As Calliope and I crawl in to bed together,
      it is with reckless
      abandon
      I write this.

Only 20 minutes to birth
      this bun in the oven,
      and she will wait
      not much
longer.

And I know, she has had
      many other
      lovers
      besides me,
      as I have had
      others
as well as her.

Yet, none of them,
      Kali (see "Oblivion"),
      Death (see "Despair"),
      and the many things
I have imbibed and ingested;

Yet,
as she and I crawl off to bed,
      so do you
      sleep with love
      and joy
      just waiting to be born,
      to be hatched
from out of your flesh.

And it will not be long,
      'fore she and I
      cast aside
      all the sheets
      and really
      get down to it.

The love-making art,
      where the rhythms
      and pulse,
      pound and earth
come rising out of us
      we entwine all
      of our-
      selves together.

"Sleep now," she says.
"You have done well," she says,
       "to honor me.
       and for you
I will do the same."

And even
if there be
no followers
it is she who
sits beside me as I write.

We giggle a bit,
and forget our loneliness,
for soon we are
to crawl off
to bed together.

And 'fore
she and I do
"Make The Wild Stuff"
I leave you
with these
few words
to perhaps
coax a smile from your face:

In all the world
and uni-, multi-, or omni-
verse,
there is only 1,
only 1 you.
And if you are to hear
what inside you
wants to be heard,
you must sing at the top of you lungs:

"I am only beginning now to understand,
I can not die,
and all The World
is
my joy."




Scott Vanya is an Austin, TX area poet.
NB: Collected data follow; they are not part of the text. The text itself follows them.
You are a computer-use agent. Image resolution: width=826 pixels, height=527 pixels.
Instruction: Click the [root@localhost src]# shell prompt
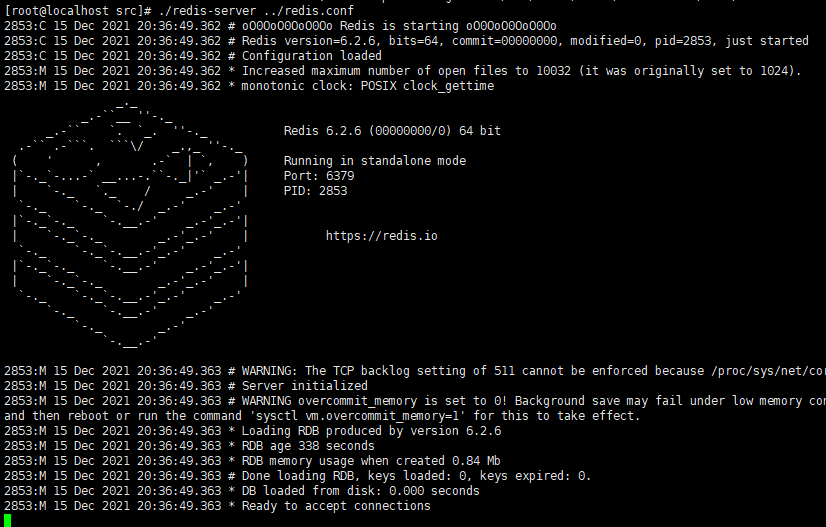pos(78,11)
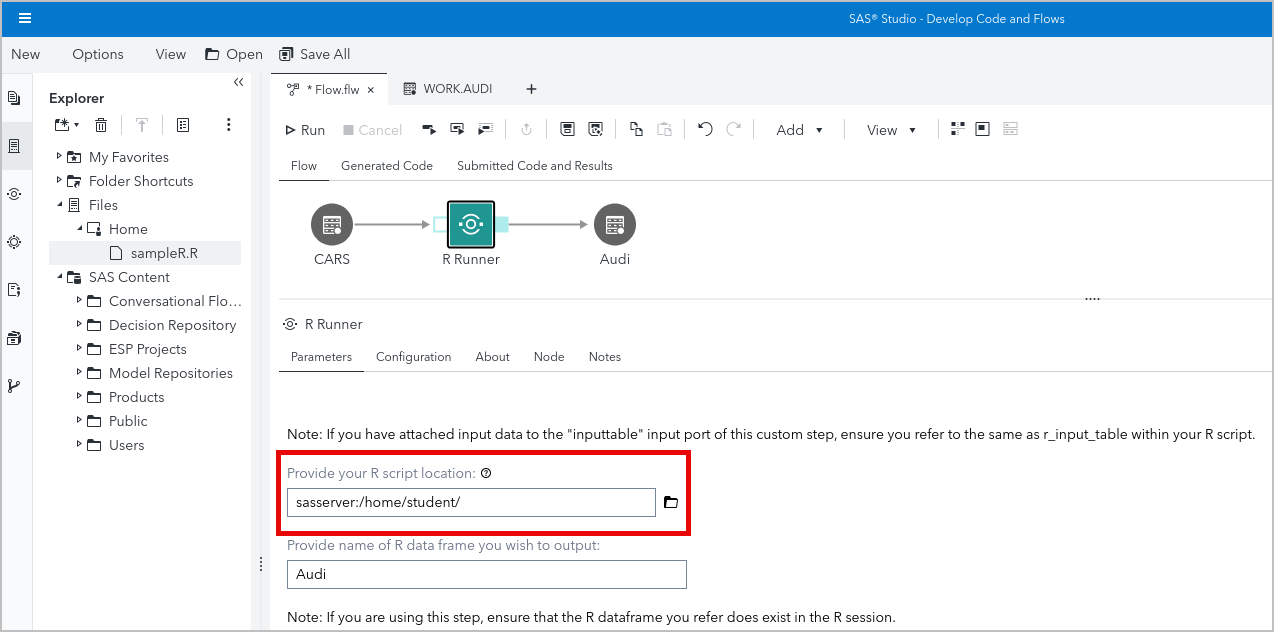Copy the selected R Runner node
This screenshot has width=1274, height=632.
pyautogui.click(x=636, y=129)
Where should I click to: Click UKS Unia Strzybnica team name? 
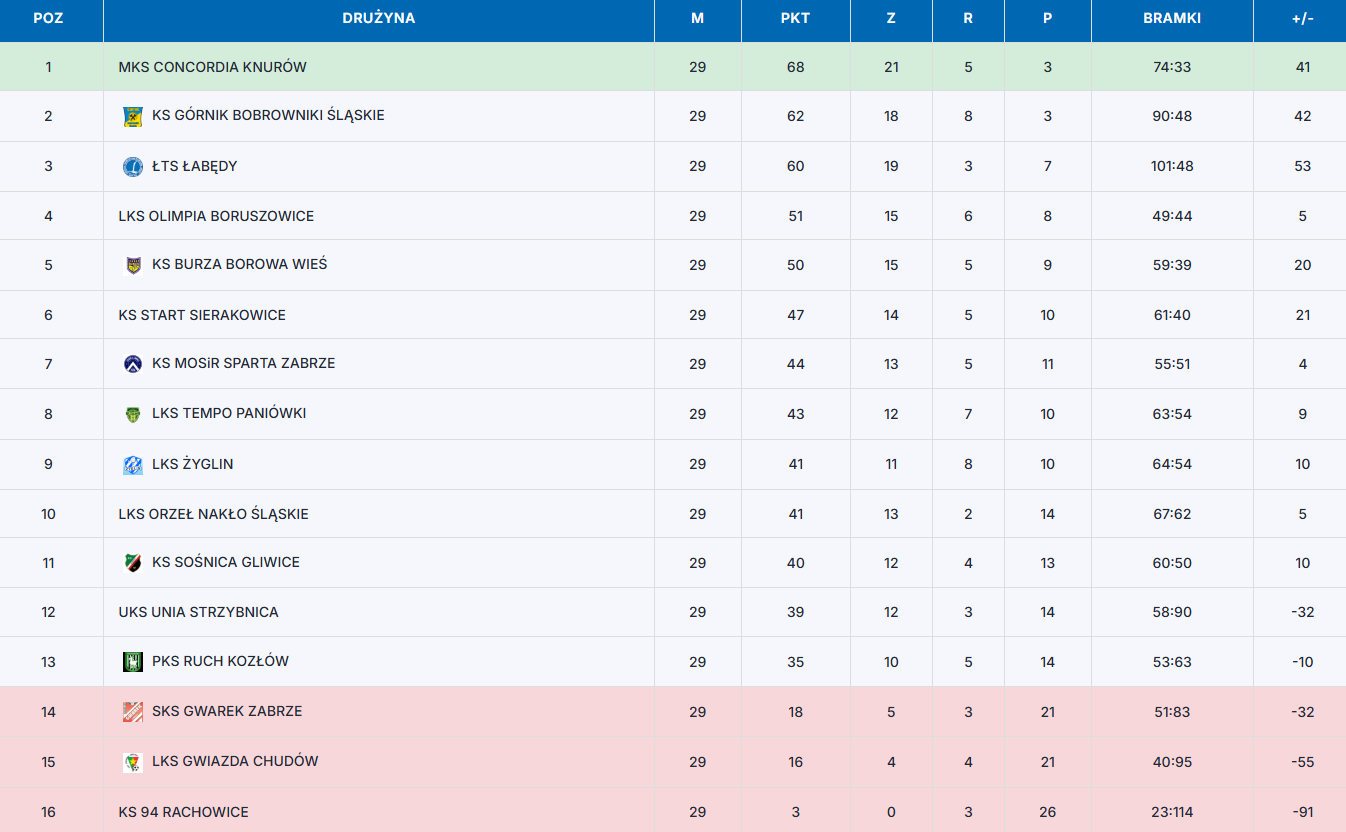coord(198,612)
He has been writing for a long time and favors sharing his work at open mics where he performs extemporaneously and plays guitar. His work has appeared in Walt’s Corner, Manna, Perigee, Chicago Literary Review, Mobius, Cosmic Trend, Pitchfork, Romantics Quarterly, Artisan, Pegasus, The Neovictorian, and The Blind Man's Rainbow. He is author of poetry collections, Free for an Unlimited Time, Conduit's of the Sublime, and CarryAway Seeds. He operates Open Mics Austin, a blogsite that archives various Austin area open mics and performances. 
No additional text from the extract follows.